Evet, gerçekten öyle düşünüyorum. Ve bu aynı zamanda birçok şirketin başarısız olduğu bir konu. Şu sıralar sıklıkla bununla ilgileniyorum. Bazı insanlar beni, ürünlerine isim vermekte zorlandıkları için işe alıyorlar. Apple'ın mükemmel olmayan harika bir adlandırma sistemi var, ancak yalnızca birkaç ürüne sahip olmanın avantajını yaşıyor. Steve'in en başından itibaren uyguladığı şey buydu; tüm gereksiz ürünleri kesip sadece birkaçını bıraktı. Apple, HP veya Dell'e kıyasla çok küçük bir portföye sahip. Tüm kaynaklarını ve dikkatlerini daha az ama daha iyi ürünler yaratmaya odaklıyorlar. Ancak daha az ürüne sahip olarak daha iyi çalışan bir adlandırma sistemine de sahip olabilirler. Her bilgisayar bir Mac benzeridir, her tüketici ürünü bir i-şeydir. Yani Apple ana marka, "i" alt marka, Mac ise alt markadır. Ortaya çıkan her yeni ürün otomatik olarak aileye uyum sağlar ve daha fazla açıklanmasına gerek yoktur.

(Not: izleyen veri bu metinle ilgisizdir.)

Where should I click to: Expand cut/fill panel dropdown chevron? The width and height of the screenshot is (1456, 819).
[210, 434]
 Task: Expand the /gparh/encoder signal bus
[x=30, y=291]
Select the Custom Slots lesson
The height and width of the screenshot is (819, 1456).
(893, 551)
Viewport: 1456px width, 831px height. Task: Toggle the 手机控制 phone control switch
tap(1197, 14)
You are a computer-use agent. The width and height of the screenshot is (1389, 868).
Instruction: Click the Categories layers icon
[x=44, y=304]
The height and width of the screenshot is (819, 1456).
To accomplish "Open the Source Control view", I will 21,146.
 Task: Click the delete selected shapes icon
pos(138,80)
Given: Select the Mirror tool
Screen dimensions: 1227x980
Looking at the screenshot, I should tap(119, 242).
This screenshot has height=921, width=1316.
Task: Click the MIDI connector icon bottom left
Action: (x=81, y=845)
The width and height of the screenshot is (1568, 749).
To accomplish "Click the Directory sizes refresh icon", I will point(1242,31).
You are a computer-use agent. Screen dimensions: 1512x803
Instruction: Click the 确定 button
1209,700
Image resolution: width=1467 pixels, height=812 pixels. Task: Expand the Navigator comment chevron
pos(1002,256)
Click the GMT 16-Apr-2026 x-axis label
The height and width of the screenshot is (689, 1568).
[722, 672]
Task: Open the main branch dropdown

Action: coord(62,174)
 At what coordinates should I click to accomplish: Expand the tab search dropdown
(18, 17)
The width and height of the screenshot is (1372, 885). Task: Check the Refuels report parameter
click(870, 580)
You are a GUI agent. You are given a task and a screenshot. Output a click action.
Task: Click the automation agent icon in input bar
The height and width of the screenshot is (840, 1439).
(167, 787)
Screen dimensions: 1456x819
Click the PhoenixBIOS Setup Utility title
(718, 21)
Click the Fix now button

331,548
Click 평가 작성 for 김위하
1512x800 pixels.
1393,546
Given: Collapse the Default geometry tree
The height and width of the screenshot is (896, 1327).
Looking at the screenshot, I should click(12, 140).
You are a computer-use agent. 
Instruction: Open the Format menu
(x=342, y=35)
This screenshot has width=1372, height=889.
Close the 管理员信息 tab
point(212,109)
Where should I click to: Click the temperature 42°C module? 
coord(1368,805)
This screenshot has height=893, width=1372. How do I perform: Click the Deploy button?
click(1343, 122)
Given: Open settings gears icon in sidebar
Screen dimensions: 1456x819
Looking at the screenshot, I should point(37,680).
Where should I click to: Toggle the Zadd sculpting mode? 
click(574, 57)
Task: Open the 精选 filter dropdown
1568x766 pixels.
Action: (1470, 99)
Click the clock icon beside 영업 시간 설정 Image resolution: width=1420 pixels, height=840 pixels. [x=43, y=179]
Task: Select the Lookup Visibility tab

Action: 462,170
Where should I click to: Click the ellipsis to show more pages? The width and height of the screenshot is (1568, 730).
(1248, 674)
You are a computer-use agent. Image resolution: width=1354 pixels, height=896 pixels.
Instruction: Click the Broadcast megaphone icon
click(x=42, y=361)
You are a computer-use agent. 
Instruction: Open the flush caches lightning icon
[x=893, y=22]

Dell olduğunuzda ve yeni bir şeyle çıktığınızda… şimdi tüm isimleri hatırlamaya çalışıyorum… Inspiron… Bu isimlerin aslında hiçbir şeyle alakası yok ve her biri kendi başına duruyor. Dolayısıyla bu şirketler markalarını sıfırdan oluşturmak zorunda kalıyor. Bu arada Steve de bununla ilgilendi. iPhone çıktığında bazı yasal sorunlar vardı ve iPhone'un bu şekilde adlandırılıp adlandırılamayacağı belli değildi. Steve'in iPhone adını almasını istemesinin nedeni çok basitti. "İ", "i" idi ve telefon, hangi cihaz olduğunu açıkça belirtiyordu. İsmi daha da karmaşık hale getirmek istemedi; iPhone'un kullanılamaması durumunda değerlendirdiğimiz diğer tüm alternatiflerde de durum aynıydı.

Kendiniz bir iPhone veya diğer Apple ürünlerini mi kullanıyorsunuz?

Ben şahsen iPhone kullanıyorum, bütün ailem iPhone kullanıyor. Apple'ın dünyadaki satışlarının büyük bir kısmını ben oluşturuyorum çünkü her şeyi onlardan alıyorum. Bir nevi bağımlıyım.

Kendiniz bir reklam yapma imkanınız olsaydı, müşteri ve pazarlama müdürü olarak hangi ürünü görmek isterdiniz? Araba mı, televizyon mu, yoksa başka bir şey mi?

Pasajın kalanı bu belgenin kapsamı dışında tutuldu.